[Beowulf] dollars-per-teraflop : any lists like the Top500?

Douglas Eadline deadline at eadline.org
Tue Jul 6 12:49:54 PDT 2010

I have been predisposed so I missed the beginning of this
thread (seems like a good thing)

In any case, years ago there was some people suggesting that
both cost and power be added to the Top500 results.

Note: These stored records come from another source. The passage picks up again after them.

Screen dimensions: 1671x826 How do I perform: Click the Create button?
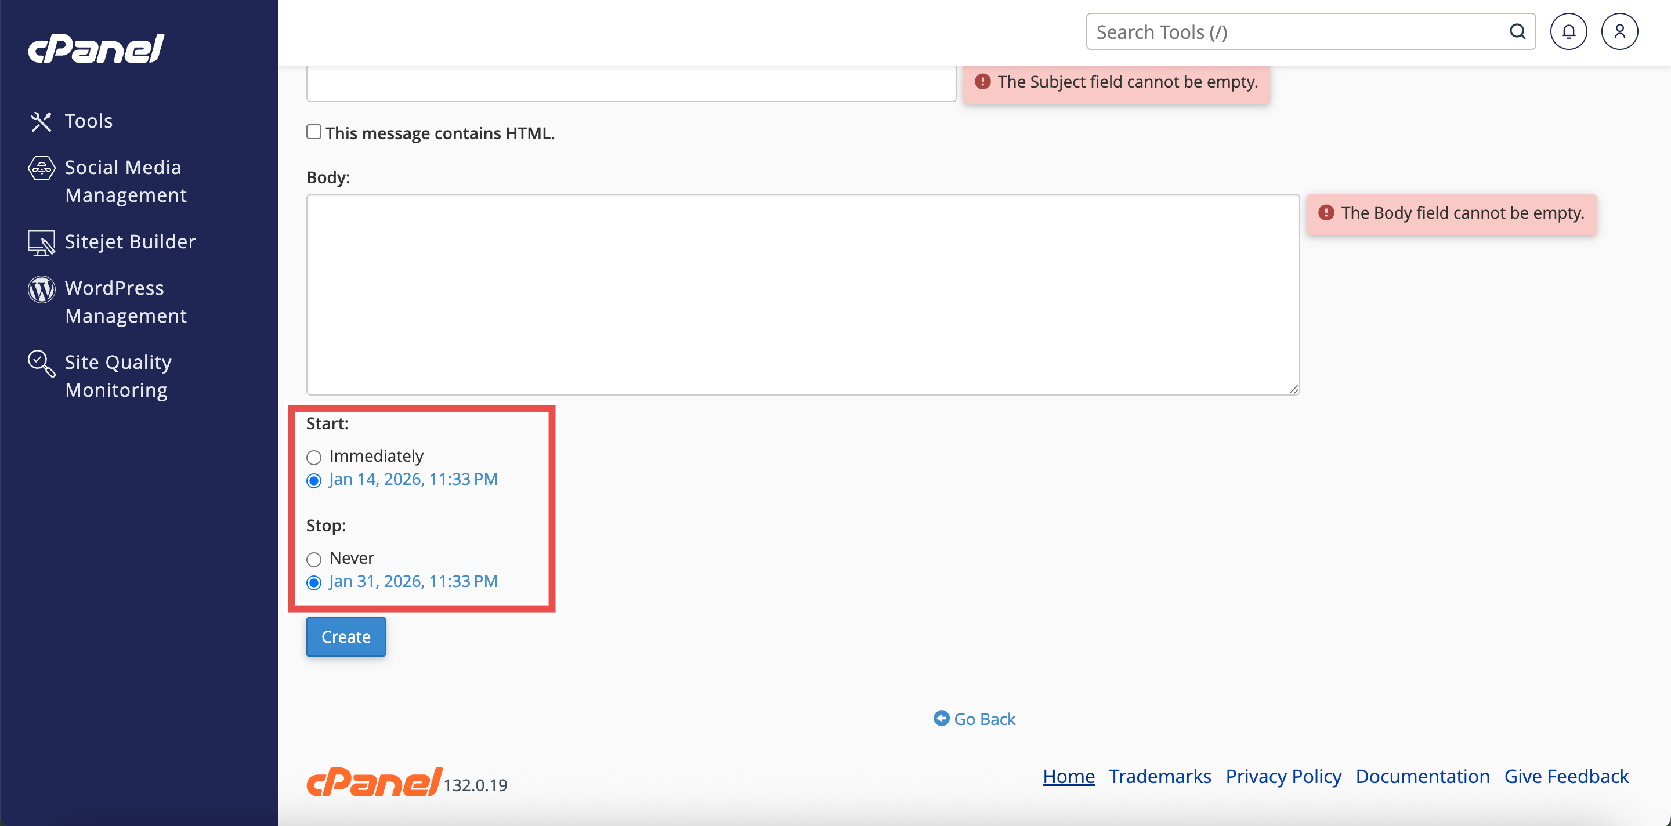pos(346,637)
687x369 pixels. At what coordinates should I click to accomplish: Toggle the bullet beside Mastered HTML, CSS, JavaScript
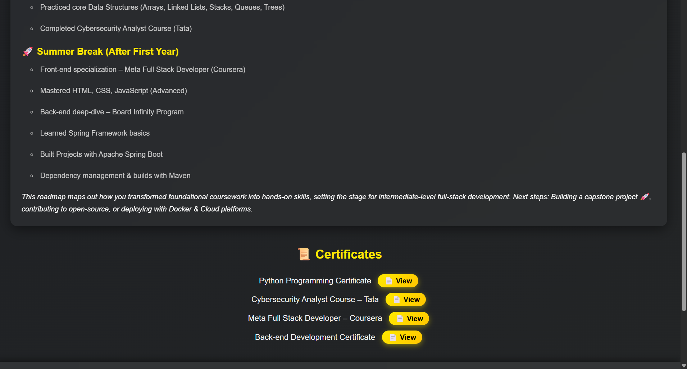[x=32, y=90]
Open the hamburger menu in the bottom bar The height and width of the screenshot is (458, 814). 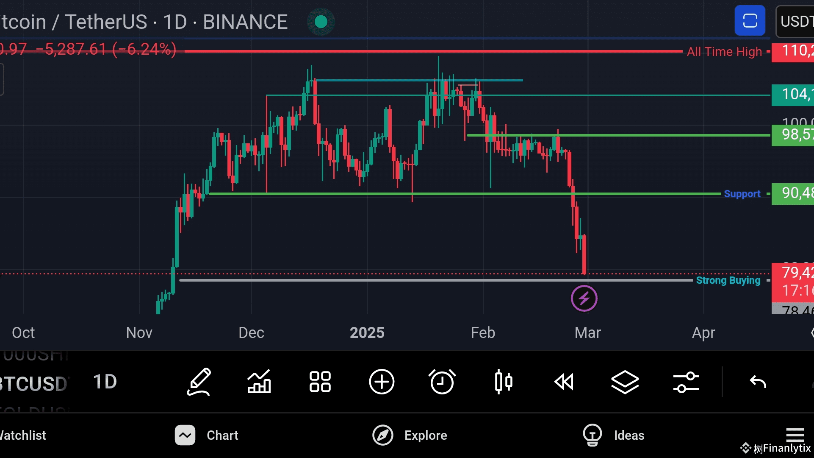(x=795, y=434)
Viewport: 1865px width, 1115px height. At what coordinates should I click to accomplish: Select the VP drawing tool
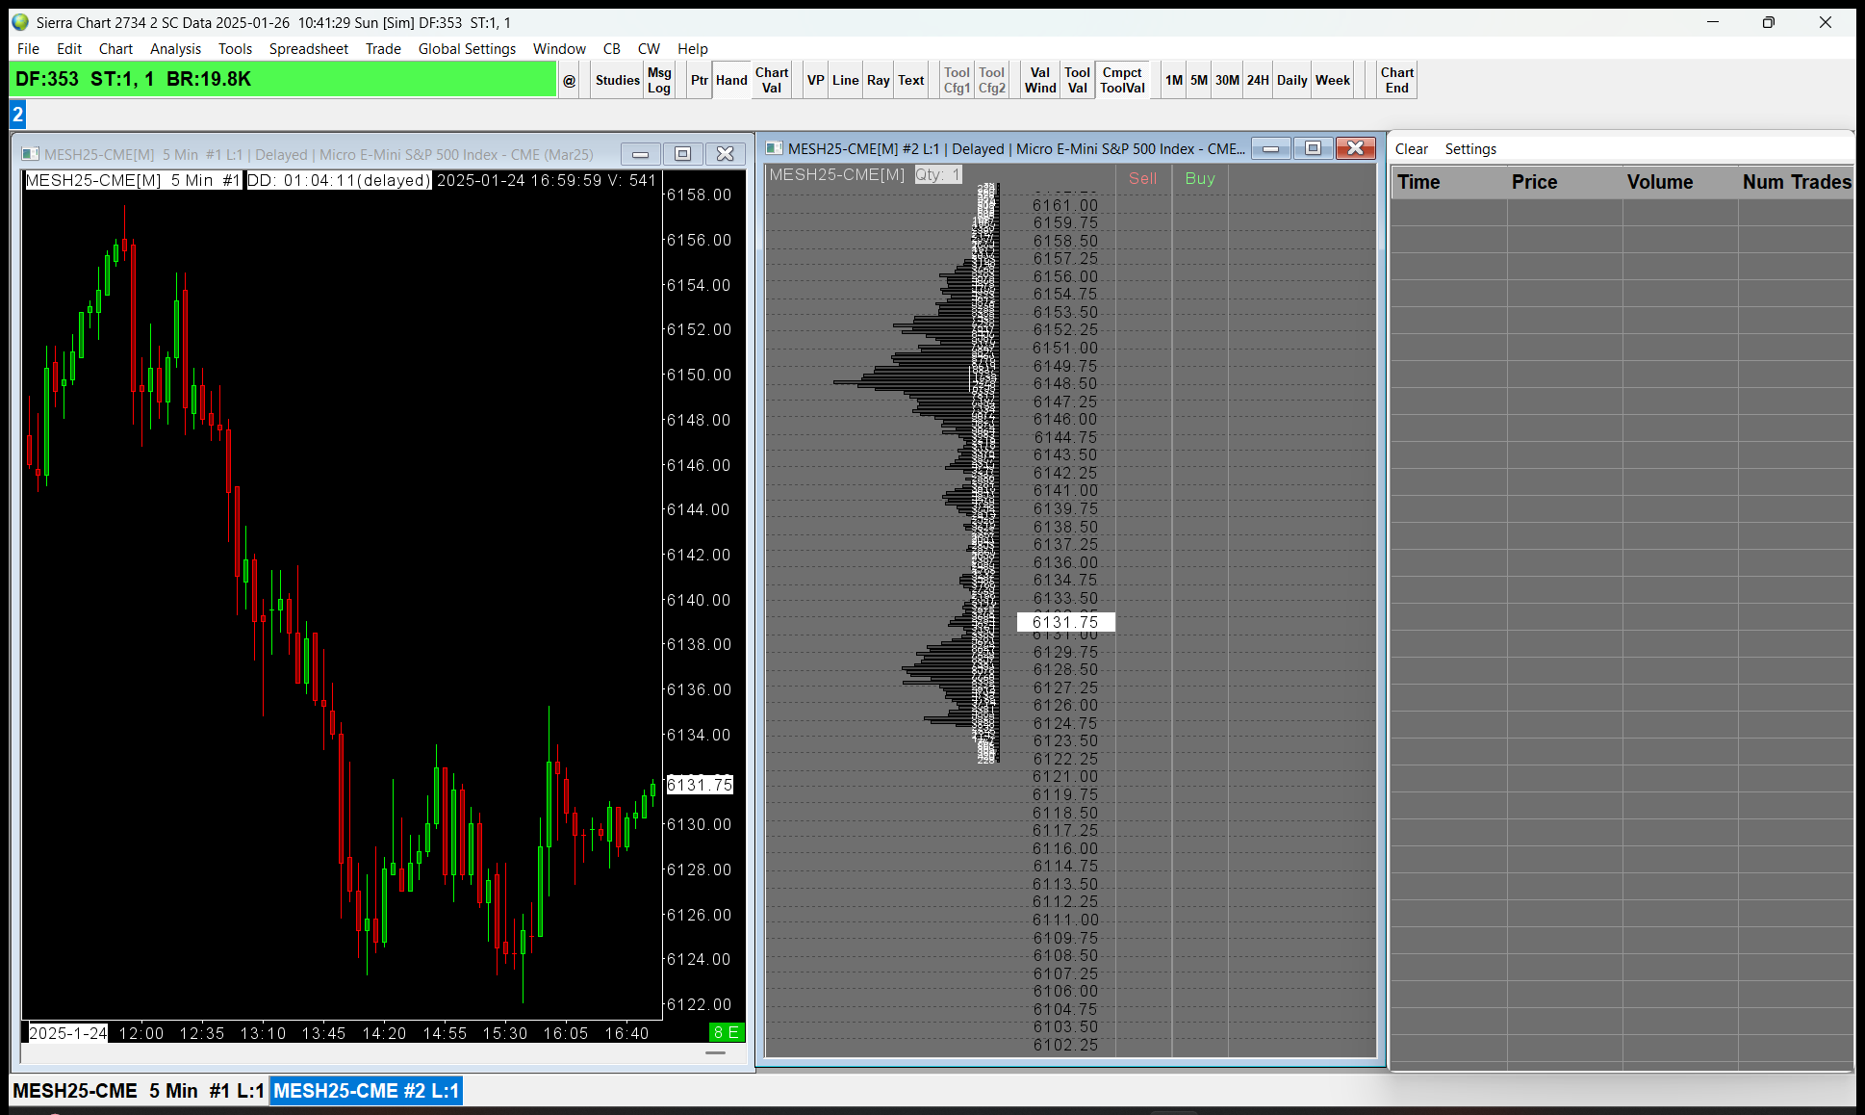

The cost issue was just as contentious as it is now.
As I recall, the discussion always came down
to determining the true cost to purchase/install a production
cluster vs the cost to run HPL.

Things like actual hardware cost, staging cost (HW and SW),
optimization cost, power/cooling are too variable to really
track without a lot of effort (i.e. how do you account for
a turn-key cluster vs. student built) The composite and
piecemeal nature of clusters makes these types of
numbers difficult to determine.

As an aside, the Top500 is a great thing and I believe it
is used for things for which it was never intended.
It is after all one performance data point which has little
relevance to the codes most people run or the number of cores
most people use.


>>> Joe Landman wrote:
>>>> Greg Rubino wrote:
>>>>> I have to say I partially agree with Prentice.  I don't know if
>>>>> prestige directly translates into revenue, but if your a huge company
>>>> Thats the thesis that I am saying I do not believe to be the case, and
>>>> Prentis is (as far as I understand it) indicating that he believes
>>>> this
>>>> to be the case.
> I think my original point was misconstrued, and may have been completely
> forgotten in the subsequent conversation. Here's another attempt at
> conveying my original point:
> Using the big systems at the top of the Top500 list to get $/FLOP
> wouldn't be a useful exercise, because these systems are usually sold
> under NDA's and (probably) at a loss to the vendor.
> I posited that the vendors sell these systems Top500-winning systems at
> a loss (Roadrunner and Jaguar, in particulat) in exchange for other
> "intangibles":
> 1. Gain knowledge through the R&D that goes into building these systems.
> 2. Collaborating with the computer science geniuses at the customer's
> site (like the computer geniuses at LANL), which could lead to knowledge
> transfer.
> 3.Bragging rights (which I referred to as "prestige" in my original
> post, which may have lead to confusion).
> I further said that making it to the top of the list provides valuable
> media coverage, which equates to advertising for the the system vendor.
> This seems to be where the confusion/furor started.
> Other have gone on to argue whether or not that leads to a tangible
> return on investments or pleases shareholders, but that wasn't really my
> point.
> My main point was that it would be difficult or impossible to get the
> price of these systems. And since they account for so many of the FLOPS
> in the Top500, they could skew the results of the average $/FLOP in the
> Top500, or make such a number meaningless, since your average
> institution can't by such a system under the same circumstance.
> Now some more analogies that could be akin to adding fuel to the fire:
> You could equate building such systems to making "the world's largest
> pizza". I'm sure the small pizza place who makes it losses significant
> money making it, but it will make the local papers, be in the Guinness
> book of world's records forever (or until someone else makes a bigger
> one) and probably be mentioned on his signs, business cards, and menus.
> Clearly a publicity/advertising stunt. Can't think of any technology
> transfer that would make a normal sized pizza any better in this case.
> Car manufacturers often make exotic supercars for the same reason.
> Remember the Ford GT, or the Mercedes-Benz McLaren SLR? These exotics
> don't always make money, but the get a lot of press for the
> manufacturer, bring prestige to the brand, and if the car is
> sufficiently advanced enough technologically, the respect of
> competitors. Seldom do these cars turn a profit, but since Ford and
> Mercedes are large companies, their profits elsewhere subsidize these
> projects. And of course, the high technology in these cars usually
> trickles down to more proletarian models over the years.
> While we're on the topic of cars, here's a perfect analogy: How much $$$
> Did Henry Ford II (aka "The Deuce") spend to develop the GT40s, which he
>  built solely to beat Ferrari at Le Mans?